TASK TO COMPLETE
Please find the lines in the entries below that contain the word "section", and copy each one.
(Beginning of DATA EXTRACT)
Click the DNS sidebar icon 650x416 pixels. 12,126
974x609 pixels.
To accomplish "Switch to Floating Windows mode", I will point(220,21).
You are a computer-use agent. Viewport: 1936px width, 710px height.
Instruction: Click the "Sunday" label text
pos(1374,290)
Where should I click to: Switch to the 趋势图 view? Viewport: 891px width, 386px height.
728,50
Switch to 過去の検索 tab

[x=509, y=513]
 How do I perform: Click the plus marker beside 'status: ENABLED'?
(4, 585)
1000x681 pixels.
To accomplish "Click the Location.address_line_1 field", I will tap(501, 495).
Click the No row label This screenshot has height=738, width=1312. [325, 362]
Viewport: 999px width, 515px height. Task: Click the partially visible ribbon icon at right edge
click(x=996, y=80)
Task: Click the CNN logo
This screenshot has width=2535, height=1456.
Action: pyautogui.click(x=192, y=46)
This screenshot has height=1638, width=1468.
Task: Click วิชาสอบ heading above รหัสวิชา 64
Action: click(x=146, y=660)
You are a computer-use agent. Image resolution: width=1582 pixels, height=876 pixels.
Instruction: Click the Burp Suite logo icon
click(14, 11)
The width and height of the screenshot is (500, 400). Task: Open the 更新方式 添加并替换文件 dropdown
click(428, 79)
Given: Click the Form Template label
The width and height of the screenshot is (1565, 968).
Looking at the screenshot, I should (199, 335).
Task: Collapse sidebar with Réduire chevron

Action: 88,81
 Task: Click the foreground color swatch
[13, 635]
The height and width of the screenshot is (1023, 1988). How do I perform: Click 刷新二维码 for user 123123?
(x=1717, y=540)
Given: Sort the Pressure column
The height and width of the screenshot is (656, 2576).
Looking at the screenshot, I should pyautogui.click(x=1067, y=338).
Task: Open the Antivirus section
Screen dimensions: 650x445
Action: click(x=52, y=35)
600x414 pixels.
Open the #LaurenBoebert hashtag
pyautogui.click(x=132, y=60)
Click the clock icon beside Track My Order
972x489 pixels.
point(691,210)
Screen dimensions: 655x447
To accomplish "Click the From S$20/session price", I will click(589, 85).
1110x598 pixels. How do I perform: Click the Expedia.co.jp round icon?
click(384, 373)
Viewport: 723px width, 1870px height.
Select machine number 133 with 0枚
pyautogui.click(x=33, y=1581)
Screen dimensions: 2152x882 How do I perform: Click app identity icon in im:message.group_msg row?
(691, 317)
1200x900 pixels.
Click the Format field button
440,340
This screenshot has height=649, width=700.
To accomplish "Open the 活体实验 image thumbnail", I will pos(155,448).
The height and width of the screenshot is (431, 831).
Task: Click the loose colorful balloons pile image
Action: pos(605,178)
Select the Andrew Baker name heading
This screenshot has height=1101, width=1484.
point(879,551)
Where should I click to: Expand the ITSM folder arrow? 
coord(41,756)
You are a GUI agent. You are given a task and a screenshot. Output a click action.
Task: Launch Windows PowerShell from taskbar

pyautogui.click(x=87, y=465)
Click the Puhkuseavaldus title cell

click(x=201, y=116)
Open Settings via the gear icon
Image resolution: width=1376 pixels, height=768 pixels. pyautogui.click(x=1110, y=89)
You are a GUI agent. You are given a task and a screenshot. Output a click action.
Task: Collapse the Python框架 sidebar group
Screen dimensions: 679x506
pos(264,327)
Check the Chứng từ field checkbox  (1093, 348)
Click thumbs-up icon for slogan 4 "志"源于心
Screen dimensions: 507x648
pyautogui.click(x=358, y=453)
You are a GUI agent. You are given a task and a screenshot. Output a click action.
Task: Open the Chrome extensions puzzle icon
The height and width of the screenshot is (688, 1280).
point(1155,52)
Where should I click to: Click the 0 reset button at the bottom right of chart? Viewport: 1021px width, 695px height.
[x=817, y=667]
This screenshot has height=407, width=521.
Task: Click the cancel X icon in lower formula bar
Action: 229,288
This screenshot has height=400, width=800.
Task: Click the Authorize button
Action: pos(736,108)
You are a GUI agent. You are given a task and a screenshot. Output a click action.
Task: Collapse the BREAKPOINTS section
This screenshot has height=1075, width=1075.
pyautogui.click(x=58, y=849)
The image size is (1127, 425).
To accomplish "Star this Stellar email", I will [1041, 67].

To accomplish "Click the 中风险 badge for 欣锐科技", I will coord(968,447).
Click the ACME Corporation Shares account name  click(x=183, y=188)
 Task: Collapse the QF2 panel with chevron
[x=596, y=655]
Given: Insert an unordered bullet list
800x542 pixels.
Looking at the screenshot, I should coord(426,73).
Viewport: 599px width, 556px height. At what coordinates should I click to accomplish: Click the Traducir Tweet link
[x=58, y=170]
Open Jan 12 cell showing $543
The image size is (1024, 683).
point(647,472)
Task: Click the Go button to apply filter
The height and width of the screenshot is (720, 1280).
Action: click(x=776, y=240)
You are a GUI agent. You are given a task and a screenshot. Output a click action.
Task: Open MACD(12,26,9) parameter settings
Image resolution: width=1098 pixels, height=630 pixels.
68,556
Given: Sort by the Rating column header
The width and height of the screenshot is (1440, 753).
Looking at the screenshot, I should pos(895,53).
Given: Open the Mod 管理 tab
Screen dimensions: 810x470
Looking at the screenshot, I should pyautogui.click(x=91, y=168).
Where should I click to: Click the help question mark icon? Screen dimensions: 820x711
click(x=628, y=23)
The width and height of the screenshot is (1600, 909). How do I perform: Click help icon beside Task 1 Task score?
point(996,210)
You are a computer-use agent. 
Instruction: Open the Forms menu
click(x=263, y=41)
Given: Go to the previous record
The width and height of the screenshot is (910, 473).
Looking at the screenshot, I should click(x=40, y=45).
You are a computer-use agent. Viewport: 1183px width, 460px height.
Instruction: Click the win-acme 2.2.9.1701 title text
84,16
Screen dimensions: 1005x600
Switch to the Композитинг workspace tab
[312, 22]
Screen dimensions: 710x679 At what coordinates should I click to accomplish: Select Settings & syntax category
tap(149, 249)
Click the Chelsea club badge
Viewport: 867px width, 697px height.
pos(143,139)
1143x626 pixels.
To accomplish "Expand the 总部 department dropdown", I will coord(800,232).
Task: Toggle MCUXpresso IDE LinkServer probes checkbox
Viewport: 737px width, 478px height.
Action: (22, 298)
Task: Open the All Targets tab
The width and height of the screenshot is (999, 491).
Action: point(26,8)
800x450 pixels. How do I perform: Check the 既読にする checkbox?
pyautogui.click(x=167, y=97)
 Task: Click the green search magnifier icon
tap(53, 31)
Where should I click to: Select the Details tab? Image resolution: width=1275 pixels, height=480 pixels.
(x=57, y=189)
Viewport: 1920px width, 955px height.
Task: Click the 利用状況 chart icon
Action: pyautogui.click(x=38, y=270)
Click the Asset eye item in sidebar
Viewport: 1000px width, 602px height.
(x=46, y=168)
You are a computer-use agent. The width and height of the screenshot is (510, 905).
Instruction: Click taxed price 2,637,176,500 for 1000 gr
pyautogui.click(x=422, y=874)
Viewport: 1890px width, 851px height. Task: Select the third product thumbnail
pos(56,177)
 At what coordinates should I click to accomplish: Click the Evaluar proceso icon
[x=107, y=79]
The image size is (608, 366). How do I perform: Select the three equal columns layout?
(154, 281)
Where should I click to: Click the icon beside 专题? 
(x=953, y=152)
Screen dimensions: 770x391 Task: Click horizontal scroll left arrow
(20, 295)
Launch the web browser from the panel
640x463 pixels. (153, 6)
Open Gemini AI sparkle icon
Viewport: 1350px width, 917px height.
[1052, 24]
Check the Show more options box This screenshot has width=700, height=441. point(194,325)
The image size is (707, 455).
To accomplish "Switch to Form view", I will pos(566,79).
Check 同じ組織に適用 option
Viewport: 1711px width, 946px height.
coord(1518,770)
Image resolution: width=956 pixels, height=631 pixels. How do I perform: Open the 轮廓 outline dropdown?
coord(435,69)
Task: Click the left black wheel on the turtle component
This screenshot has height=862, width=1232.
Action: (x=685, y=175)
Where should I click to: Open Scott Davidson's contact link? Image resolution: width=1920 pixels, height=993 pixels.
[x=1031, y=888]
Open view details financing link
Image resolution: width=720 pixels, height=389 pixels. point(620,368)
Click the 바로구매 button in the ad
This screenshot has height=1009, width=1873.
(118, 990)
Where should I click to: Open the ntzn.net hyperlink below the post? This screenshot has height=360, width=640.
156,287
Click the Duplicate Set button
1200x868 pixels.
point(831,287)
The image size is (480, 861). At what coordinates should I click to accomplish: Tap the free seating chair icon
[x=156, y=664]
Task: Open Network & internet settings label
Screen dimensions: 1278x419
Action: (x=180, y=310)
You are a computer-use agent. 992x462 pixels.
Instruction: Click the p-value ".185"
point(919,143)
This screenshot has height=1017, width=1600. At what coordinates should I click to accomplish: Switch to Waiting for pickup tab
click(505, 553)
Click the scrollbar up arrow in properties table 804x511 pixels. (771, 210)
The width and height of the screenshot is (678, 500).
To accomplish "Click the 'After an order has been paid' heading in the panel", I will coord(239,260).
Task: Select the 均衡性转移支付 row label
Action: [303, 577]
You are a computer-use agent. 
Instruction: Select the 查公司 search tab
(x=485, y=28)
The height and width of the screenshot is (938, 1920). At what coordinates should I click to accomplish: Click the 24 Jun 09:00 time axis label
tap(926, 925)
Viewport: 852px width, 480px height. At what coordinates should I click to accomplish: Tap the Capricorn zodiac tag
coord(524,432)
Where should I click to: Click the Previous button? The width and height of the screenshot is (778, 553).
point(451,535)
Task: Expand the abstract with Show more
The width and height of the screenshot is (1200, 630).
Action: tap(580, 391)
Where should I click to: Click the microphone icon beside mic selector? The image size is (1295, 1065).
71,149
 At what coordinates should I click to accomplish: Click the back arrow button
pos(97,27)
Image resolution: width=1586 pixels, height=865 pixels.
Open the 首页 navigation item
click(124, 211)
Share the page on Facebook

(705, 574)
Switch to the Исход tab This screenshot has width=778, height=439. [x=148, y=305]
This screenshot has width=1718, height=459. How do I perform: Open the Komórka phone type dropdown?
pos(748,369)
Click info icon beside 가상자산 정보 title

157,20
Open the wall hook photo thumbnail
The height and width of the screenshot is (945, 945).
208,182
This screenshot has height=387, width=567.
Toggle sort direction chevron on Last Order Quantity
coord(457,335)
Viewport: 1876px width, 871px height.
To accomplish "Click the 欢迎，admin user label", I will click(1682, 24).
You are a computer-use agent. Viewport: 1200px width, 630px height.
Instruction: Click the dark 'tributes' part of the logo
(End of DATA EXTRACT)
RESPONSE TO THE TASK
Task: Open the Antivirus section
Task: Collapse the BREAKPOINTS section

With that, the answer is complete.